◆ **WRITTEN EXERCISE**
Reproduce the data below, swapping each "GUI agent" for "screen agent" and leaving everything else as it is.

A block of data
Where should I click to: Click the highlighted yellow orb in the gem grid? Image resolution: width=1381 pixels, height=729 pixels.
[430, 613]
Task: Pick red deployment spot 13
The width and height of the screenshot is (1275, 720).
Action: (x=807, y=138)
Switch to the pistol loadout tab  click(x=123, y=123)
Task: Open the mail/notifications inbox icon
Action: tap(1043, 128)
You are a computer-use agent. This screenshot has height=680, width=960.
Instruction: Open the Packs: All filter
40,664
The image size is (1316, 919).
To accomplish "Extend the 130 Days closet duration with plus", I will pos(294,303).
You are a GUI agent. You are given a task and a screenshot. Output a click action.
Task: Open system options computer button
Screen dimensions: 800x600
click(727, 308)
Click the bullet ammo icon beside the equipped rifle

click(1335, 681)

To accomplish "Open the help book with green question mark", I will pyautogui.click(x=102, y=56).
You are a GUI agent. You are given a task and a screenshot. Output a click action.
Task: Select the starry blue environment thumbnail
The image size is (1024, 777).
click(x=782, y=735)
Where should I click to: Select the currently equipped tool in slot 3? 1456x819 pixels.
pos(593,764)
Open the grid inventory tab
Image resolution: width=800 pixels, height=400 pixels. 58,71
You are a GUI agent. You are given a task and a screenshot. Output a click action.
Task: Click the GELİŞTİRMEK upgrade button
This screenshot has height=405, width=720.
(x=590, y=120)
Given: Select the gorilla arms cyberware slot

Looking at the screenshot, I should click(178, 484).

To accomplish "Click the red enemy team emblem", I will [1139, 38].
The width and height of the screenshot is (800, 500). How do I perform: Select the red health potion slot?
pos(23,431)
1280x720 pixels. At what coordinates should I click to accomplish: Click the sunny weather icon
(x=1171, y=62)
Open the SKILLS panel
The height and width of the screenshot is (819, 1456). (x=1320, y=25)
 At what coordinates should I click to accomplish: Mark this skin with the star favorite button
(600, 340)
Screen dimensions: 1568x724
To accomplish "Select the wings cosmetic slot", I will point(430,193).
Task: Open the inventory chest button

◆ **THE RESULT**
Where should I click to: Click the highlighted yellow orb in the gem grid? Image resolution: width=1381 pixels, height=729 pixels.
[430, 613]
Task: Pick red deployment spot 13
The width and height of the screenshot is (1275, 720).
Action: (x=807, y=138)
Switch to the pistol loadout tab  click(x=123, y=123)
Task: Open the mail/notifications inbox icon
Action: tap(1043, 128)
You are a computer-use agent. This screenshot has height=680, width=960.
Instruction: Open the Packs: All filter
40,664
The image size is (1316, 919).
To accomplish "Extend the 130 Days closet duration with plus", I will pos(294,303).
You are a screen agent. You are given a task and a screenshot. Output a click action.
Task: Open system options computer button
Screen dimensions: 800x600
click(727, 308)
Click the bullet ammo icon beside the equipped rifle

click(1335, 681)

To accomplish "Open the help book with green question mark", I will pyautogui.click(x=102, y=56).
You are a screen agent. You are given a task and a screenshot. Output a click action.
Task: Select the starry blue environment thumbnail
The image size is (1024, 777).
click(x=782, y=735)
Where should I click to: Select the currently equipped tool in slot 3? 1456x819 pixels.
pos(593,764)
Open the grid inventory tab
Image resolution: width=800 pixels, height=400 pixels. 58,71
You are a screen agent. You are given a task and a screenshot. Output a click action.
Task: Click the GELİŞTİRMEK upgrade button
This screenshot has height=405, width=720.
(x=590, y=120)
Given: Select the gorilla arms cyberware slot

Looking at the screenshot, I should click(178, 484).

To accomplish "Click the red enemy team emblem", I will [1139, 38].
The width and height of the screenshot is (800, 500). How do I perform: Select the red health potion slot?
pos(23,431)
1280x720 pixels. At what coordinates should I click to accomplish: Click the sunny weather icon
(x=1171, y=62)
Open the SKILLS panel
The height and width of the screenshot is (819, 1456). (x=1320, y=25)
 At what coordinates should I click to accomplish: Mark this skin with the star favorite button
(600, 340)
Screen dimensions: 1568x724
To accomplish "Select the wings cosmetic slot", I will point(430,193).
Task: Open the inventory chest button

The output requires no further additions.